**WHAT IS REQUIRED:** Print the lines of the listing below word for word, starting at the line with "Sort the list by ID column header" and continuing through the end of the listing, with both ends included. Leave the pictures out of your answer.
━━ INFORMATION SUPPLIED
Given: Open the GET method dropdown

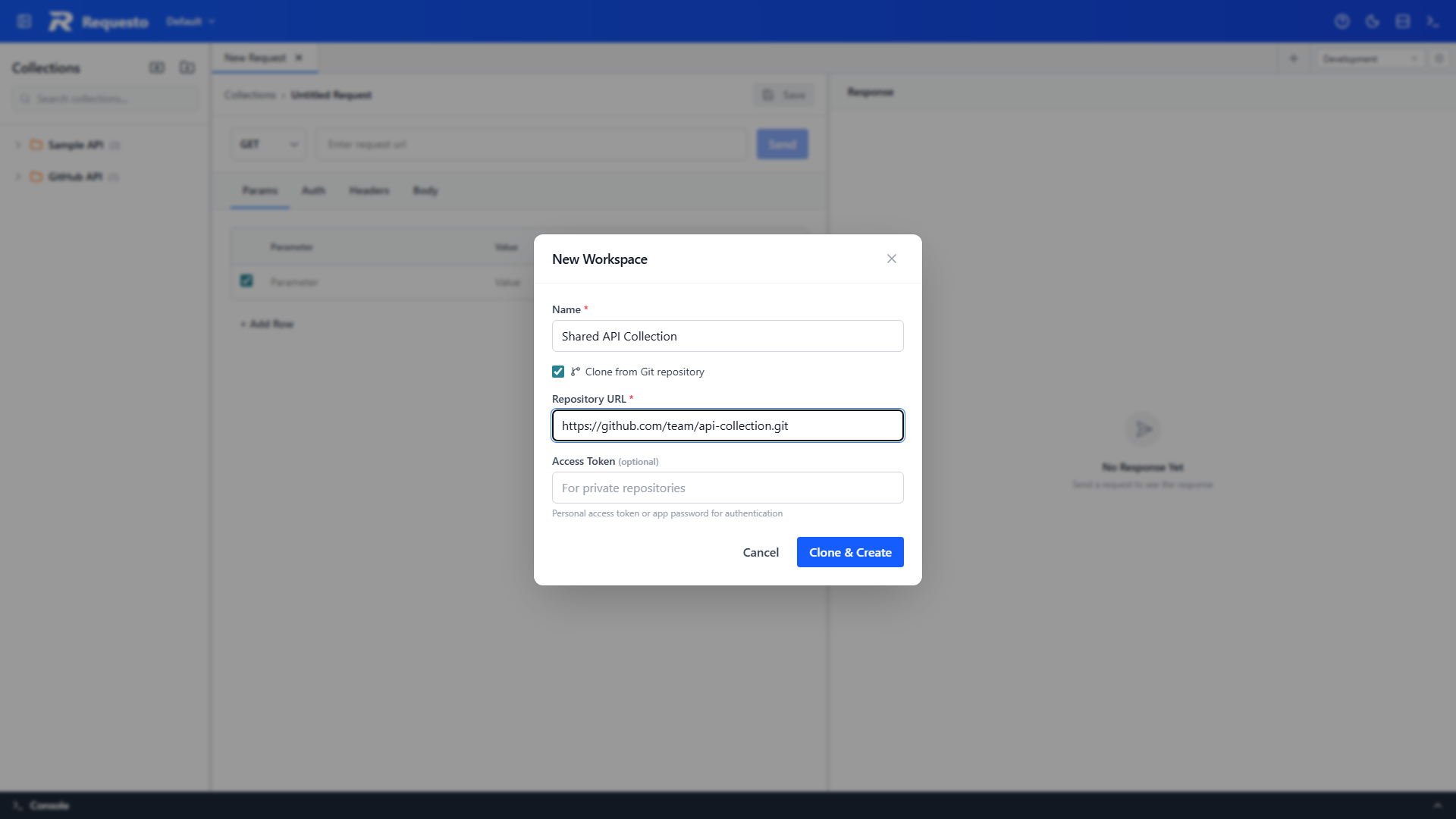Looking at the screenshot, I should tap(268, 143).
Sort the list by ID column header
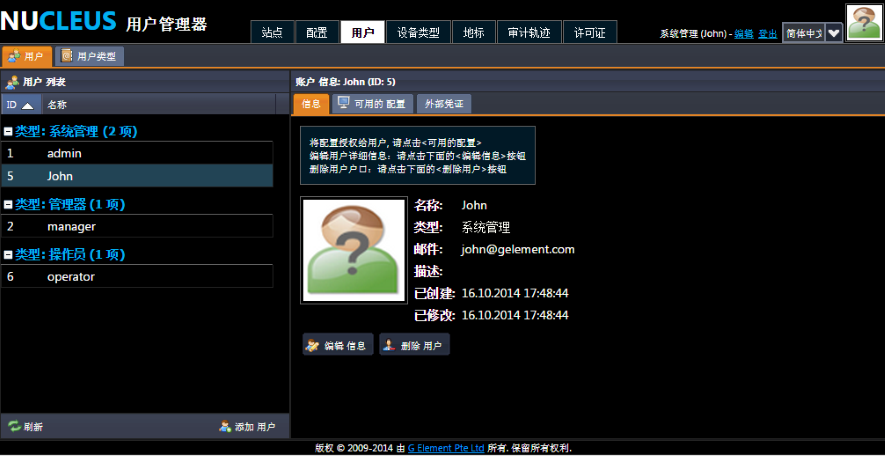Image resolution: width=885 pixels, height=456 pixels. [19, 104]
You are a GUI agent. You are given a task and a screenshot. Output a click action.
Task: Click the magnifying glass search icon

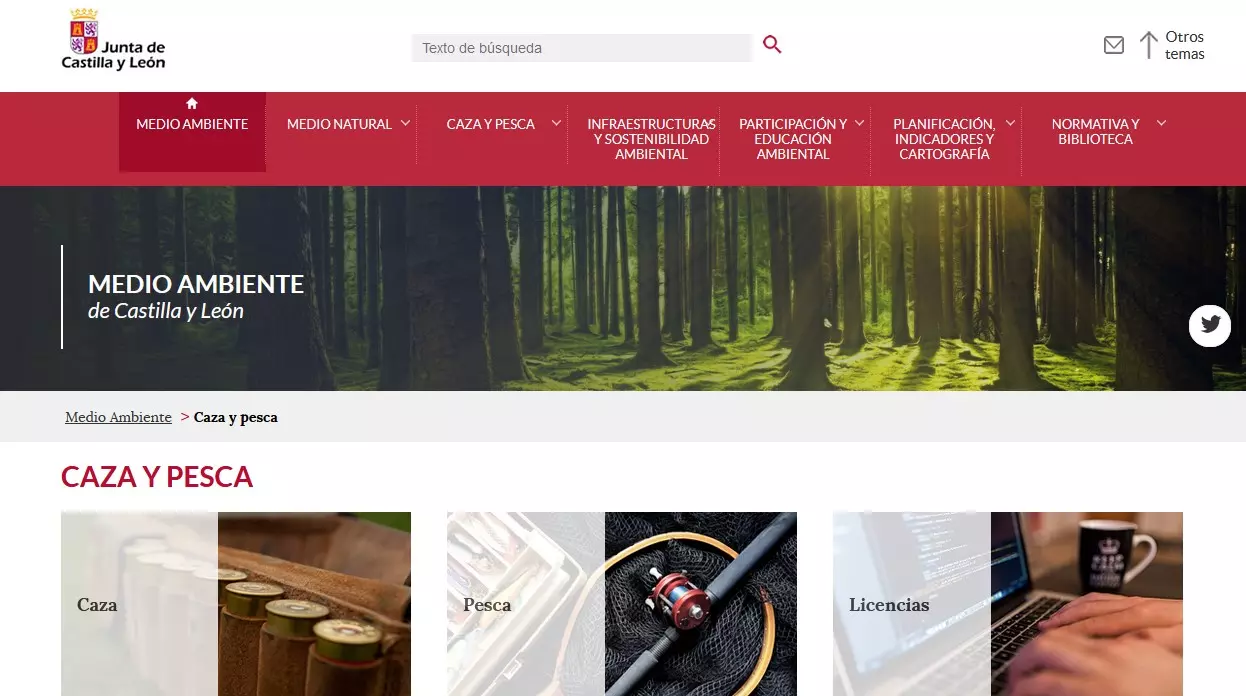(772, 44)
━━━━
**COMPLETE ANSWER:**
Sort the list by ID column header
Image resolution: width=885 pixels, height=456 pixels. [19, 104]
You are a GUI agent. You are given a task and a screenshot. Output a click action.
Task: Click the magnifying glass search icon

(772, 44)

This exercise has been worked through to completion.